Em Brasil que ainda enfrenta os impactos da fome, das desigualdades e das mudanças climáticas, discutir os rumos da alimentação deixou de ser apenas uma pauta de saúde, se tornou uma questão social, cultural e política. Em busca de estratégias para sistemas alimentares mais justos, saudáveis e sustentáveis, a Fiocruz Brasília promoveu, na última sexta-feira (5/9), o seminário Sistemas Alimentares em Disputa: ciência, mudanças climáticas, políticas públicas e justiça social, no Rio de Janeiro. O encontro contou com a participação de mais de 200 pessoas, presencialmente e online, entre especialistas nacionais e internacionais. O evento marcou ainda o início de uma cooperação institucional entre a Fiocruz e a Universidade de São Paulo (USP), reforçando o compromisso das duas instituições pela promoção de sistemas alimentares mais saudáveis, sustentáveis e justos.
Durante a mesa de abertura, a diretora da Fiocruz Brasília, Fabiana Damásio, destacou que a fome segue como urgência no país e que os sistemas alimentares refletem desigualdades históricas. “Que ciência estamos defendendo quando trazemos a pauta da alimentação adequada? Para discutir sistemas alimentares em um país em que a fome tem pressa, precisamos reconhecer que essa agenda é marcada por desigualdades e que estratégias coletivas devem ser desenvolvidas para enfrentá-las”, afirmou ao destacar que o seminário ocorre em um ano emblemático, marcado por eventos como a COP30 e as discussões globais sobre clima e saúde.
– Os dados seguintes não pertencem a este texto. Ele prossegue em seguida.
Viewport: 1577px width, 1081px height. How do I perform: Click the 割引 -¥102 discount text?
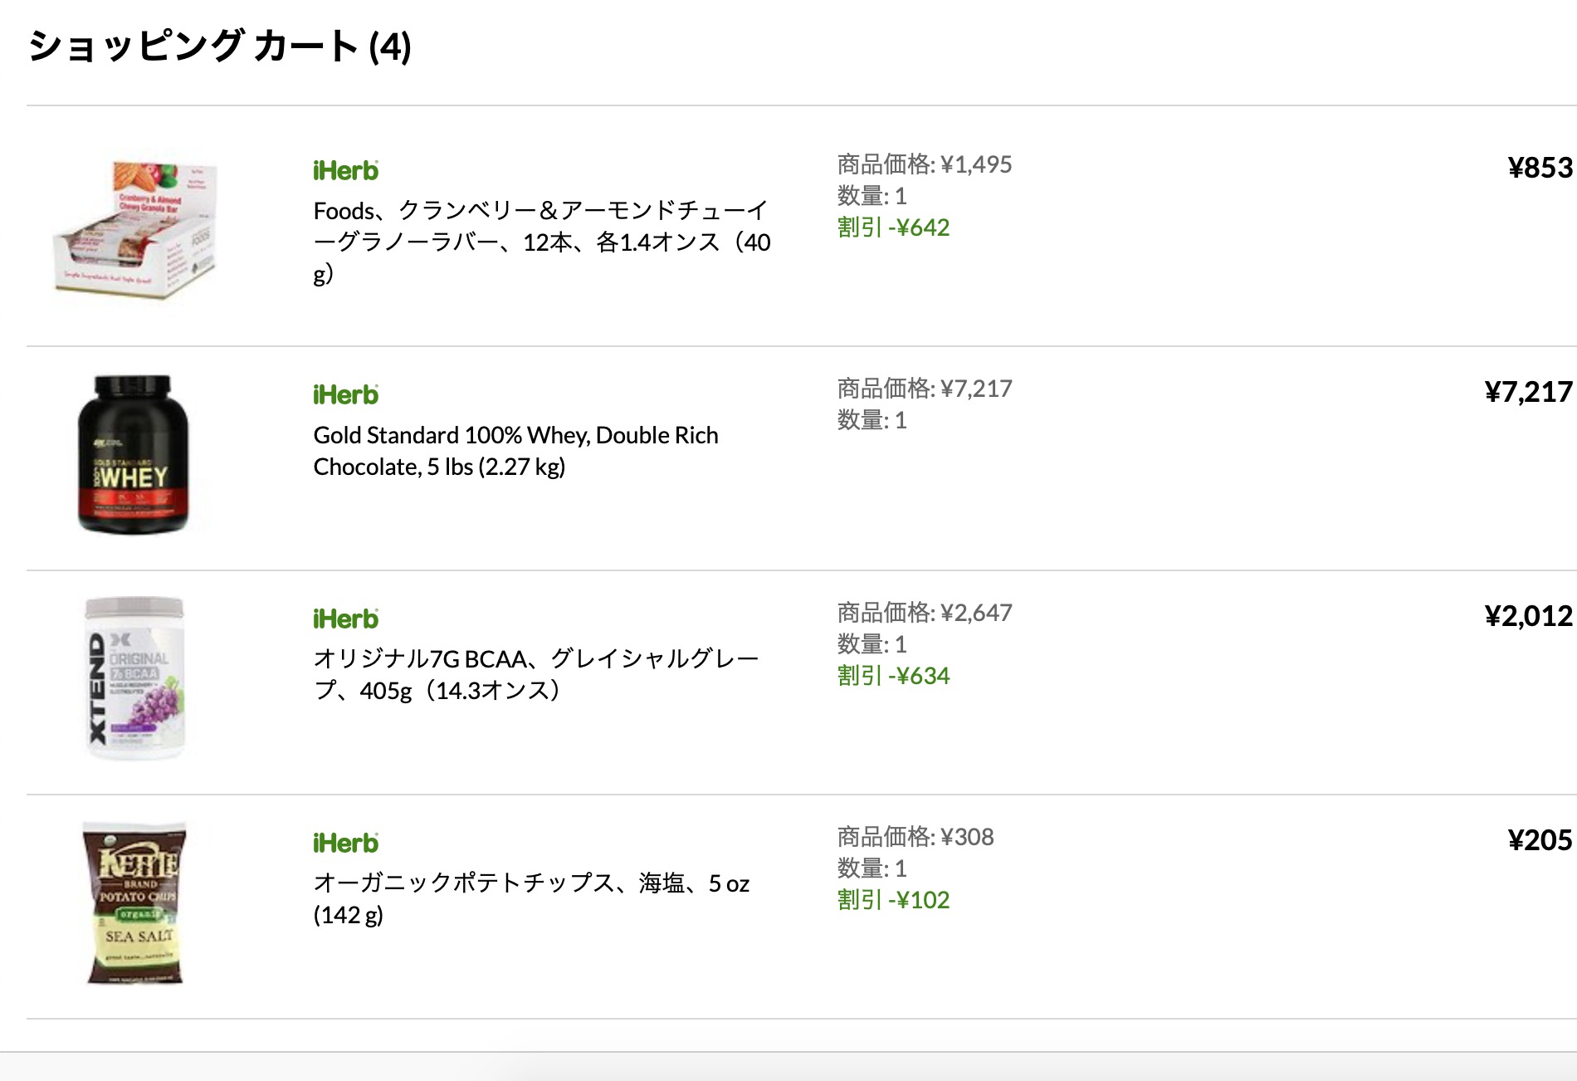click(893, 900)
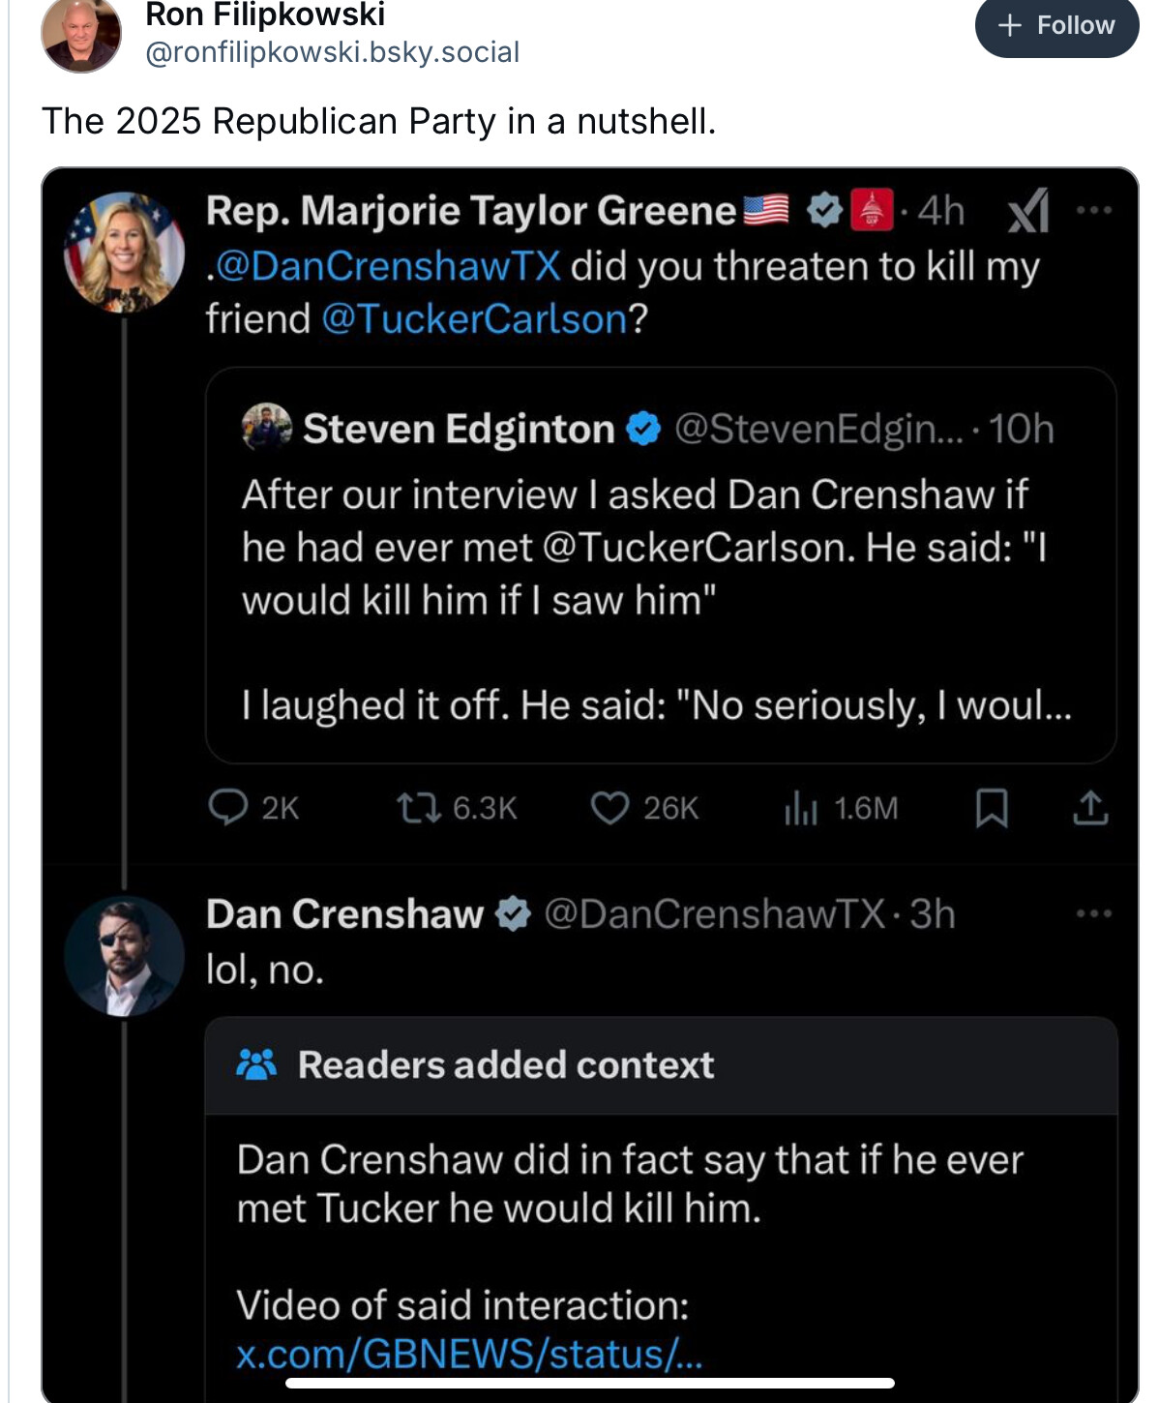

Para ela, a ciência que a Fiocruz defende é engajada, cidadã e construída junto a diferentes atores sociais. Fabiana lembrou que a agenda alimentar está marcada por questões como o racismo alimentar, as mudanças climáticas e a justiça social, e ressaltou a necessidade de reunir evidências e estratégias coletivas que deem conta de enfrentar tais desafios. “Estamos falando de comunidades quilombolas, ribeirinhas, indígenas, de movimentos sociais e universidades. Estamos falando de território e de soberania alimentar”, enfatizou, ao defender a construção de uma grande onda de ações em prol do direito humano à alimentação adequada.
A coordenadora do Programa de Alimentação, Nutrição e Cultura (Palin) da Fiocruz Brasília, Denise Oliveira e Silva, afirmou que o seminário representa um marco no compromisso institucional entre Fiocruz e USP. Ela ressaltou a importância da contribuição da ciência para apoiar políticas públicas e destacou que o evento inaugura uma série de processos conjuntos para promover a alimentação saudável no país. Segundo Denise, trata-se de um tema que exige múltiplas estratégias e que agora ganha força com a nova parceria entre as instituições. “Queremos, com o apoio da USP, construir um compromisso institucional duradouro, trazendo o que a ciência tem de mais sólido para apoiar políticas que respondam às necessidades da sociedade brasileira”, finalizou.
A parceria também foi destacada pela vice-presidente adjunta de Pesquisa e Coleções Biológicas da Fiocruz, Márcia Teixeira. “Nasceu como nascem as boas parcerias: do chão de fábrica, ou no nosso caso, dos laboratórios e salas de aula. É uma parceria que vem da base, de quem constrói ciência e também está nos movimentos sociais, e que já começa a dar frutos”, ressaltou. Ela observou que os temas debatidos fazem parte da agenda de pesquisa de todas as unidades da Fiocruz. Para Márcia, o alimento deve ser entendido em sua dimensão mais ampla: é cultura, sociabilidade, tradições e existência como coletividade. “Nesse sentido, o que está em disputa não é apenas a regulamentação de produtos ultraprocessados, mas também a afirmação política e cultural da própria existência das populações do sul global, nossos corpos, mentes e forma de viver”.
Já a vice-diretora da Escola Nacional de Saúde Pública Sérgio Arouca (ENSP), Fátima Rocha, reforçou que a cooperação entre instituições de ensino, pesquisa e movimentos sociais é estratégica para o fortalecimento de políticas públicas. Para ela, discutir alimentação é também discutir as condições das populações mais vulneráveis. Fátima lembrou que, embora o Brasil tenha saído do Mapa da Fome, ainda existe uma parcela significativa de pessoas em insegurança alimentar. Além do acesso, é preciso se preocupar com a qualidade do que chega à mesa. “Essa não é uma disputa fácil, porque envolve interesses econômicos poderosos, mas é uma disputa necessária. Nosso papel é ecoar esse tema e mostrar que existem soluções possíveis”, afirmou.
O seminário surge em um contexto de intensificação das disputas políticas em torno da regulamentação dos alimentos ultraprocessados e da afirmação alimentação adequada e saudável como um direito humano, e reafirmou o compromisso da Fiocruz e da USP com a construção de um debate público plural e qualificado sobre sistemas alimentares, com base em evidências, vivências e perspectivas interdisciplinares.
A atividade foi transmitida ao vivo pelo canal da Fiocruz Brasília no Youtube.